Making Your Own Dress Form...

...or trying to, at any rate.

Over the weekend I went to Baltimore to hang out with Cidell. As we are sewists, we were not content just to eat and drink and shop (though we did a fair amount of each). We had a mission: Mission Paper Tape Dress Form. We figured we'd alter a few t-shirts, slap on a little tape, slide together some PVC, and voila! Perfect us-es!

Not quite so easy. Apparently this is an iterative process with quite a learning curve. Right now that curve is bulging out at my double's waist. We're learning so you don't have to.

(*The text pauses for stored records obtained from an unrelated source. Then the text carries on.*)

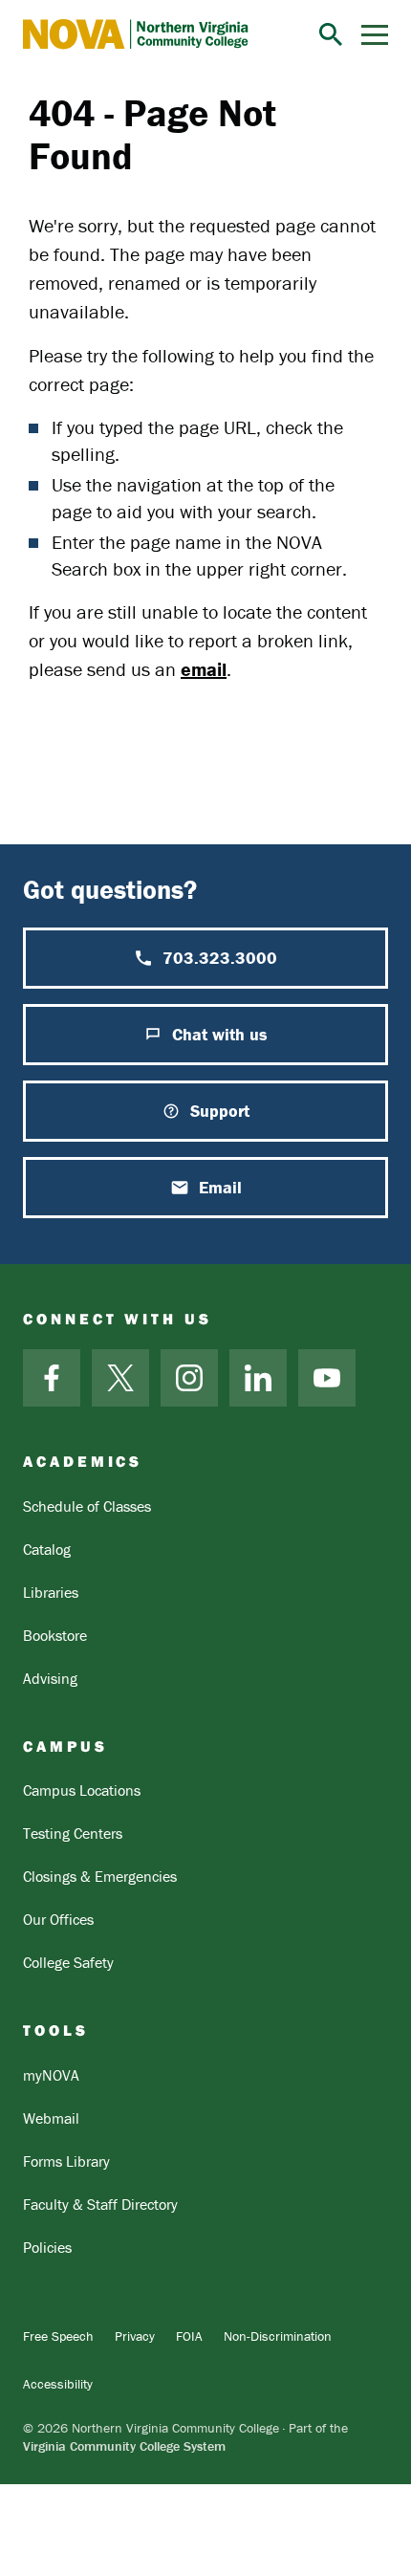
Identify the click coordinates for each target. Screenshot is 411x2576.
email (204, 669)
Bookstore (55, 1635)
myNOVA (51, 2075)
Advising (50, 1678)
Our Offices (58, 1919)
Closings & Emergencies (100, 1876)
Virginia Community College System (124, 2446)
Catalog (47, 1549)
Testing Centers (72, 1833)
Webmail (51, 2118)
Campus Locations (82, 1790)
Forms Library (66, 2161)
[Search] (330, 34)
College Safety (68, 1962)
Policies (47, 2247)
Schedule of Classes (87, 1506)
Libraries (50, 1592)
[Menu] (374, 35)
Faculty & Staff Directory (100, 2204)
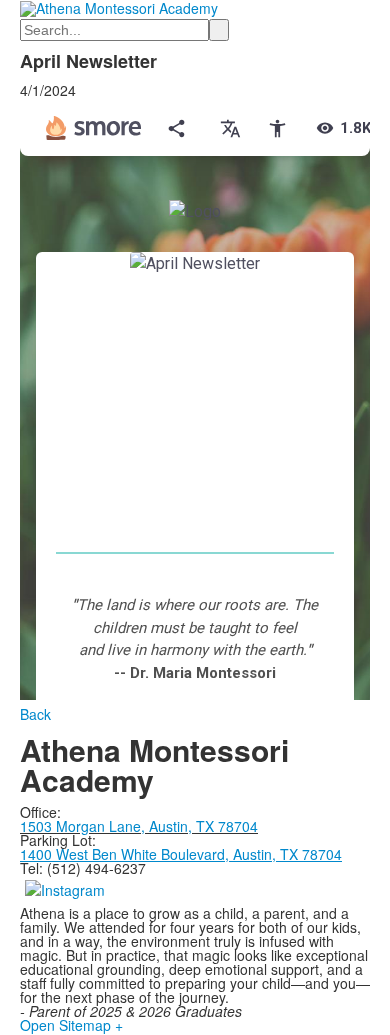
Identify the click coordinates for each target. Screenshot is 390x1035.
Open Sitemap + (71, 1025)
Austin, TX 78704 (203, 826)
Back (35, 714)
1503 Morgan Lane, (84, 826)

One thing we did conceptualize and realize to (almost) fruition is the stand. We conceived of a three-way convertible stand/dress form, spent half an hour in the PVC aisle at Home Depot flirting with and mystifying the (very obliging) Home Depot guy. We drew, we measured, we sawed, we glued with foul foul PVC cement, we malleted and in the end our crazy dreams (almost) came true (we are missing a few supplies).

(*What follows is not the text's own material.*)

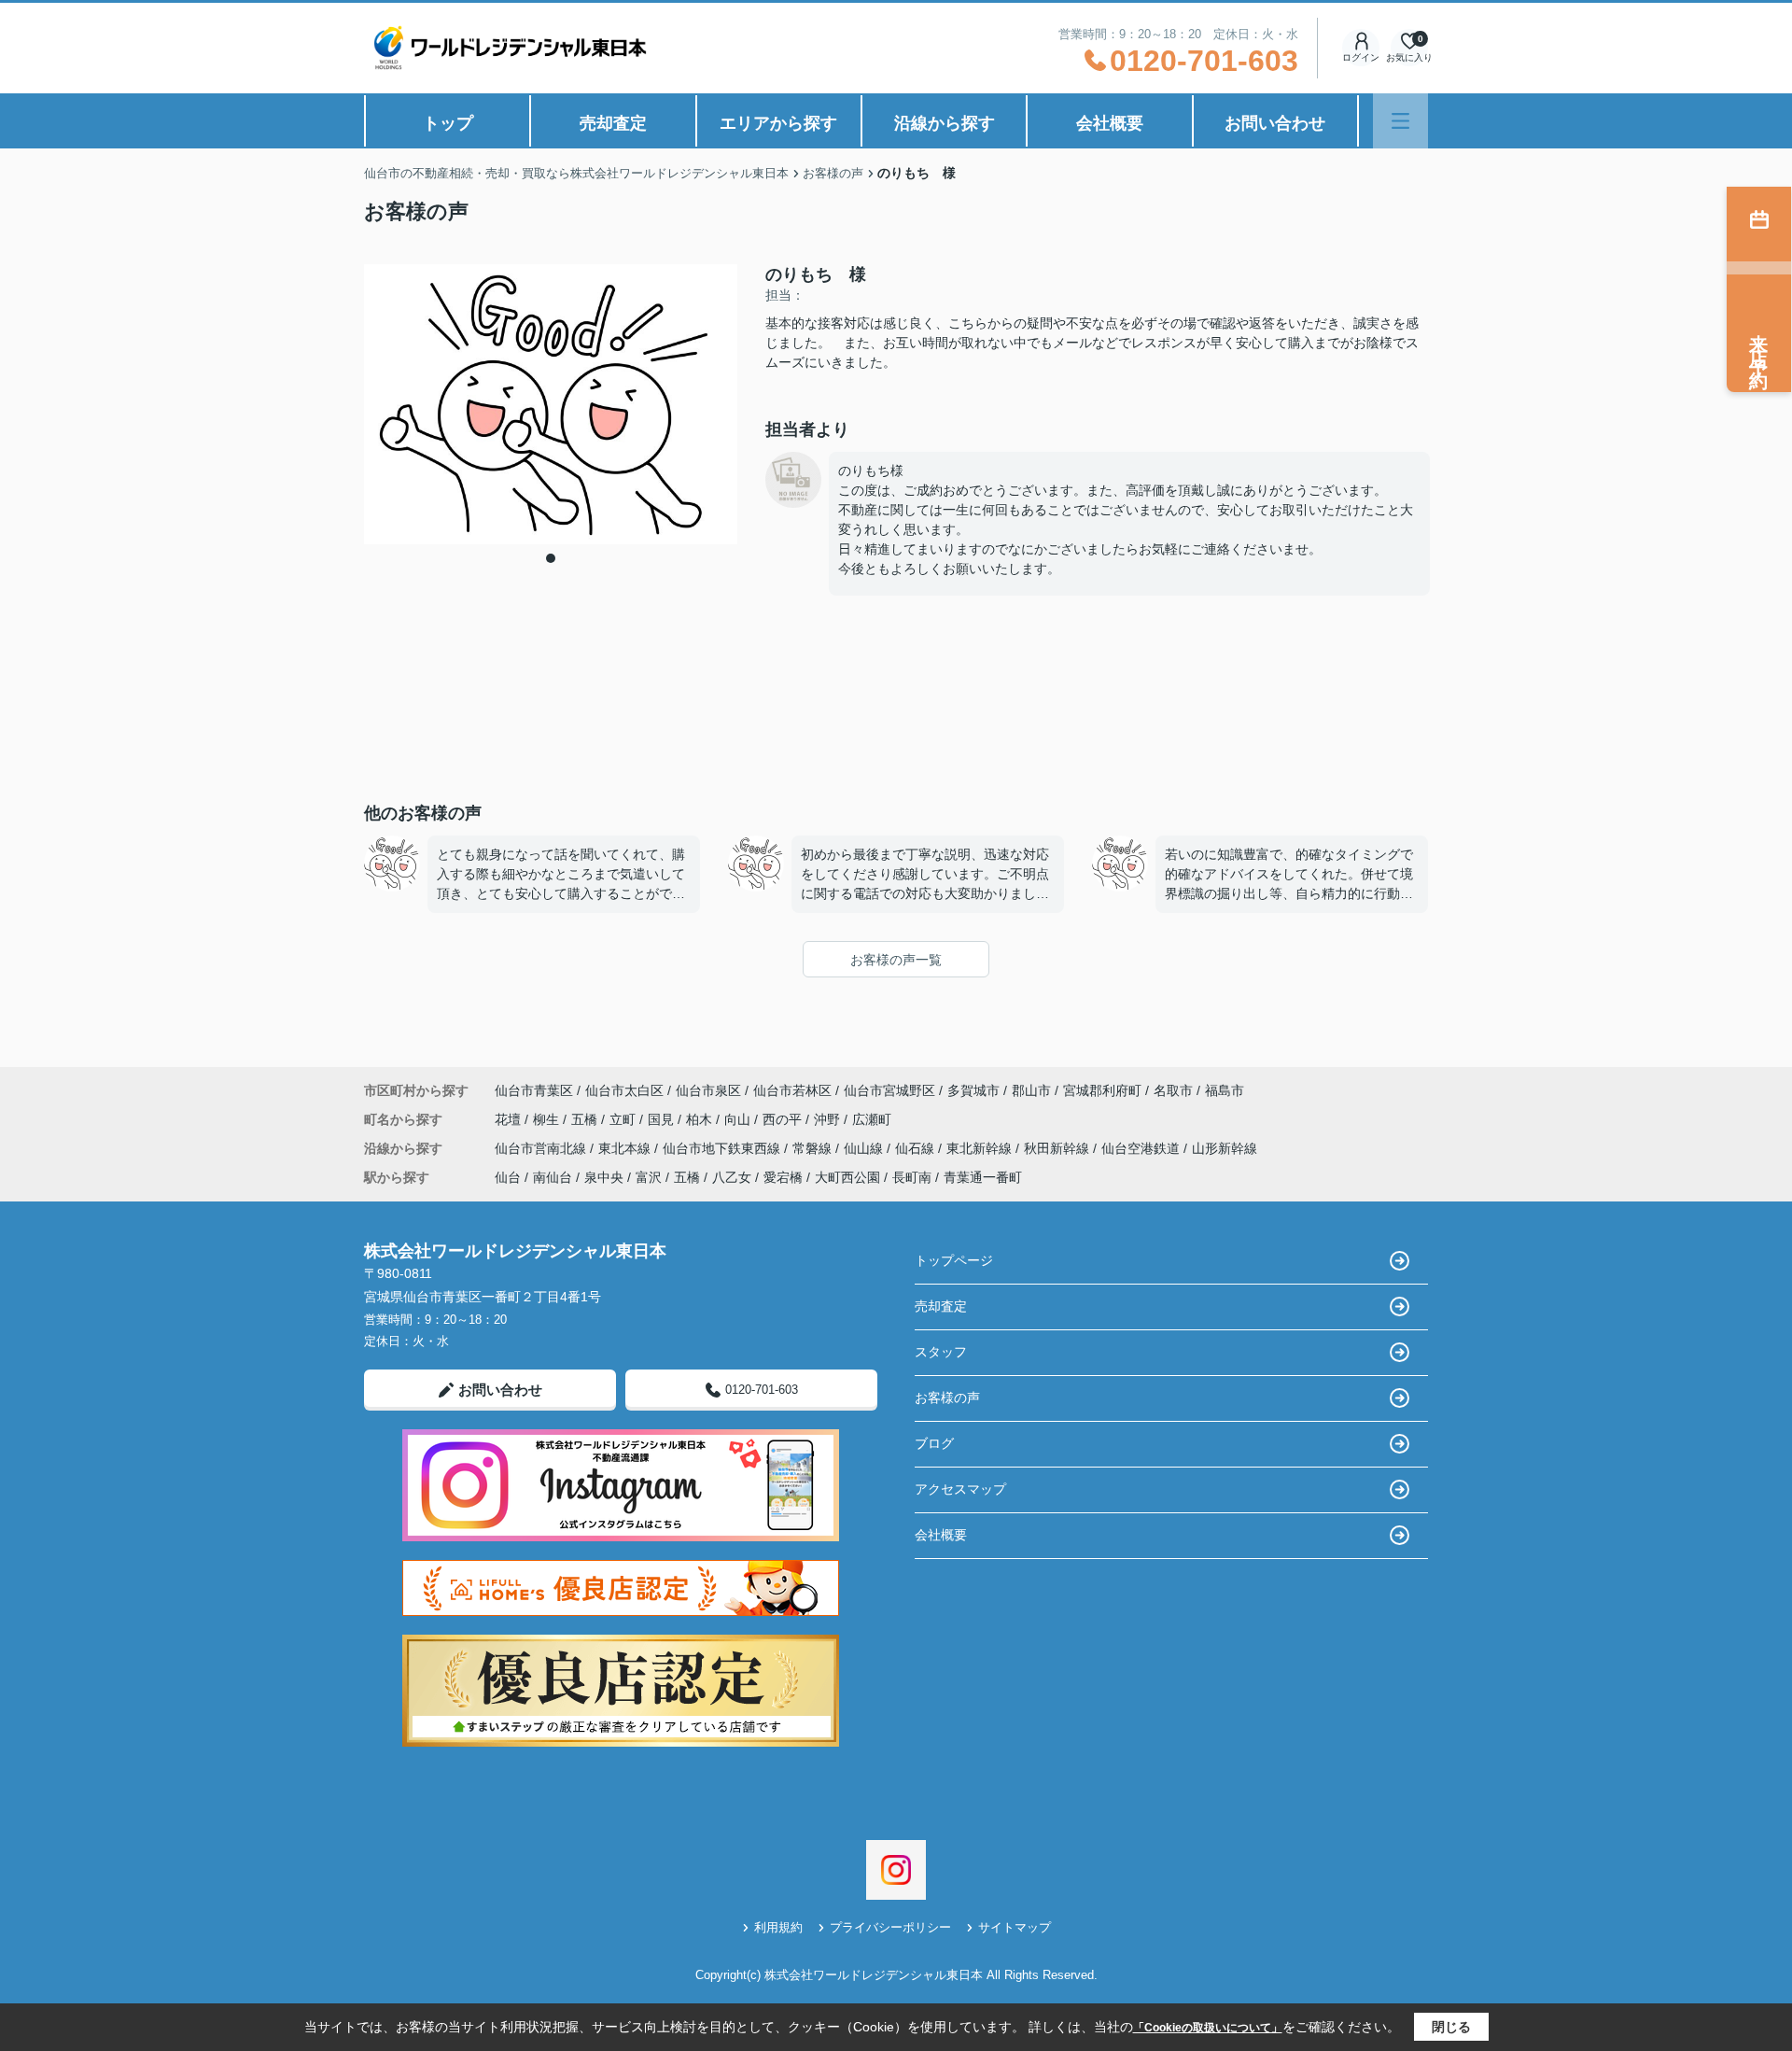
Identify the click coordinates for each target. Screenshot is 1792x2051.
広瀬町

The drawing below shows how the completed stand/dress form works. It can be used either on a tabletop, on a traditional stand, or hanging to fit pants at the hips and waist. I listed the materials needed on this page. (NOTE: Click on the pictures to enlarge.)



This drawing shows the nitty gritty of how to put everything together.

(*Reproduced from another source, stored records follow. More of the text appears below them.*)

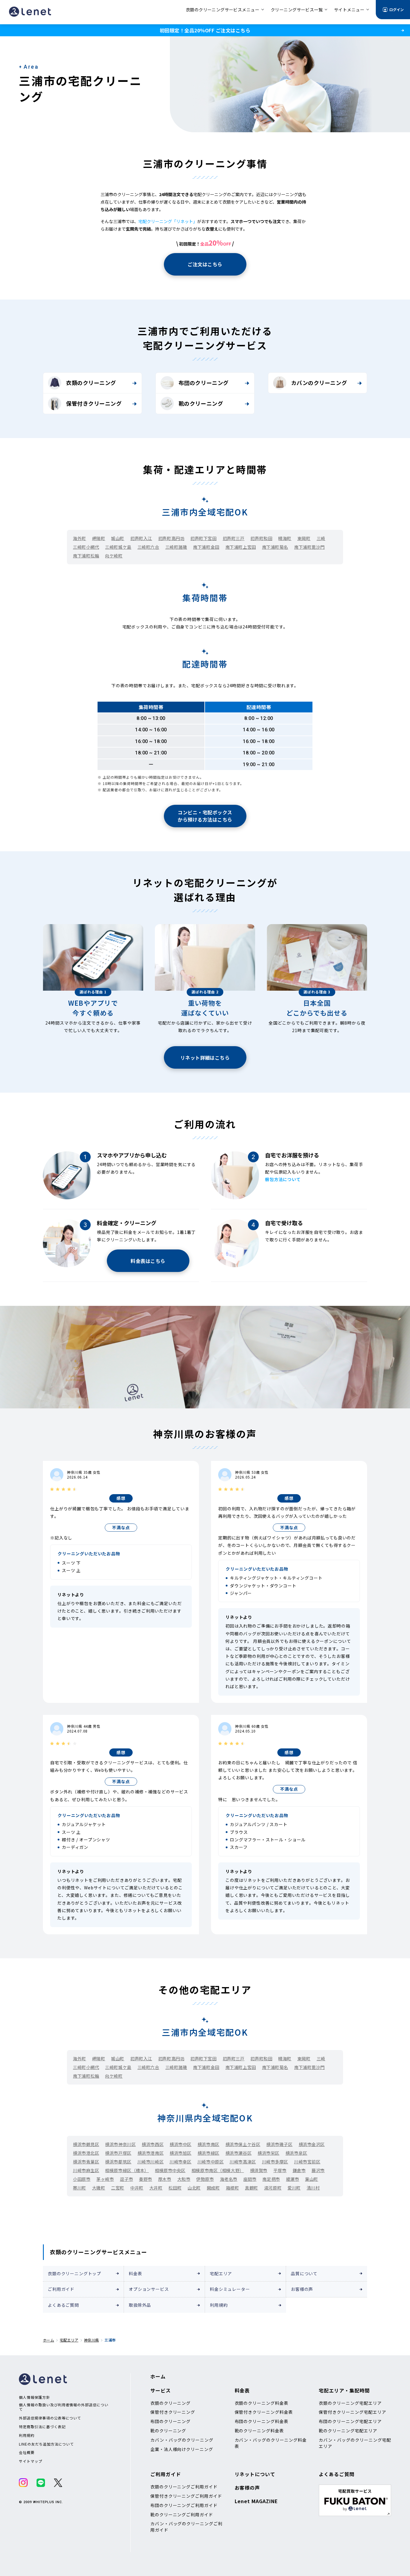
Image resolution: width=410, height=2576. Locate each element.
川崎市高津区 (243, 2162)
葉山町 (311, 2179)
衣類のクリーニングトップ (74, 2273)
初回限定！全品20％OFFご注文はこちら (205, 30)
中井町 (136, 2188)
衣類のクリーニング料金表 (262, 2403)
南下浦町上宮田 (240, 547)
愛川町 (294, 2188)
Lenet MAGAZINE (256, 2501)
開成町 (213, 2188)
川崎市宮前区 (307, 2162)
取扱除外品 (140, 2305)
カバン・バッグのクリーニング (181, 2440)
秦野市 (145, 2179)
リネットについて (255, 2474)
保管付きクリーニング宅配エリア (352, 2412)
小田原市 (81, 2179)
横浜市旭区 (180, 2153)
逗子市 (126, 2179)
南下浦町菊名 (275, 547)
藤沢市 (318, 2170)
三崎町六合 (148, 547)
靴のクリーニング (201, 403)
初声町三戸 (234, 538)
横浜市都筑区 (118, 2162)
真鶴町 (251, 2188)
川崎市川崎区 (150, 2162)
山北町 (194, 2188)
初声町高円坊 (171, 538)
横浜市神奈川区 (120, 2144)
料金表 (135, 2273)
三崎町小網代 (86, 547)
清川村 (313, 2188)
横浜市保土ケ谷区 (242, 2144)
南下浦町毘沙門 (309, 547)
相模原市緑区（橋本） (127, 2170)
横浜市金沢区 (312, 2144)
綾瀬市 (292, 2179)
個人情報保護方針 (34, 2397)
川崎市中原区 (210, 2162)
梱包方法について (283, 1179)
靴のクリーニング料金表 (259, 2431)
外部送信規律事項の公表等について (50, 2418)
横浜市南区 (208, 2144)
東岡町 (304, 538)
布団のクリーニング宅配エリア (350, 2421)
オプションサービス (149, 2289)
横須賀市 (258, 2170)
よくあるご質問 (63, 2305)
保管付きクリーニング (94, 403)
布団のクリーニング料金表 (262, 2421)
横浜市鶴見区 (86, 2144)
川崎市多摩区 (275, 2162)
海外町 (79, 538)
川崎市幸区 (180, 2162)
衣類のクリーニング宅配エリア (350, 2403)
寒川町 (79, 2188)
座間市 (250, 2179)
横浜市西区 (153, 2144)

Cidell has put up some details of how to do the taping of the dress form itself, and I'll write more later (I'm worn out from our weekend!), but this will get you started.

Blogger only accepts JPEG and GIF format for pictures, and unfortunately the scanner cut off the edges of the drawings. However, I have also scanned them into PDF form, which looks great, and I will happily email you the PDFs. If I don't already have your email address, leave it in the comments in the form:

janedoe[underscore]sewist at hotmail

If you write it out like this web spiders can't harvest it. If it's a common domain name that I'm going to know ends in dot com, don't include that, just to keep your address safer from harvesters. You can also leave a comment for Cidell, who has set up some sort of fancy commenting system that asks for your email but doesn't publish it and she will send me your info or just send you the PDF (um, I hope you don't mind that I'm committing you to this, Cidell).

6 comments:

dawn said...

Goodness, are you an engineer???

Brooke said...

i would like the instructions, although it may be that they sit on my "good ideas" table for a year or two before i put them to use. :-)
dancingseamstress at cox dot net

Gretchen the Household Deity said...

Ha, Dawn, sooo far from an engineer. I'm a lawyer with no 3-D ability whatsoever. I think smoke was coming out of my ears while trying to figure out how all this went.

Brooke, I emailed you. It turns out I cannot edit comments, but if you can edit your own feel free to take out your email address.

Laura said...

I've enjoyed reading about this on your and Cidell's blog - would love the PDFs

ltarwater at yahoo

Gretchen the Household Deity said...

What a score, Julia! I actually have a dress form (two!), but the problem is that there is no such thing as a dress form smaller than me, except for a child's form (which I have actually considered buying). My bust is microscopic--30.5 inches and an AA cup on a good day. They just don't make dress forms that small, and my bust is the biggest (ha ha, ironic pun intended) place I have fitting problems.

I have told Cidell that I want to do a lower half double to go over my Acme Junior size form. Her bust is only an inch or two too big, so she will do in a pinch. Her waist and booty are waaaaay too small, however. If I can give her my sway back, belly, and butt she'll be pretty useful to me.

SewPurple said...

I just discovered your blogs and love the dress form stand you ladies came up with. I would love to get the PDF of this as my girlfriend and I are getting ready to do the same thing!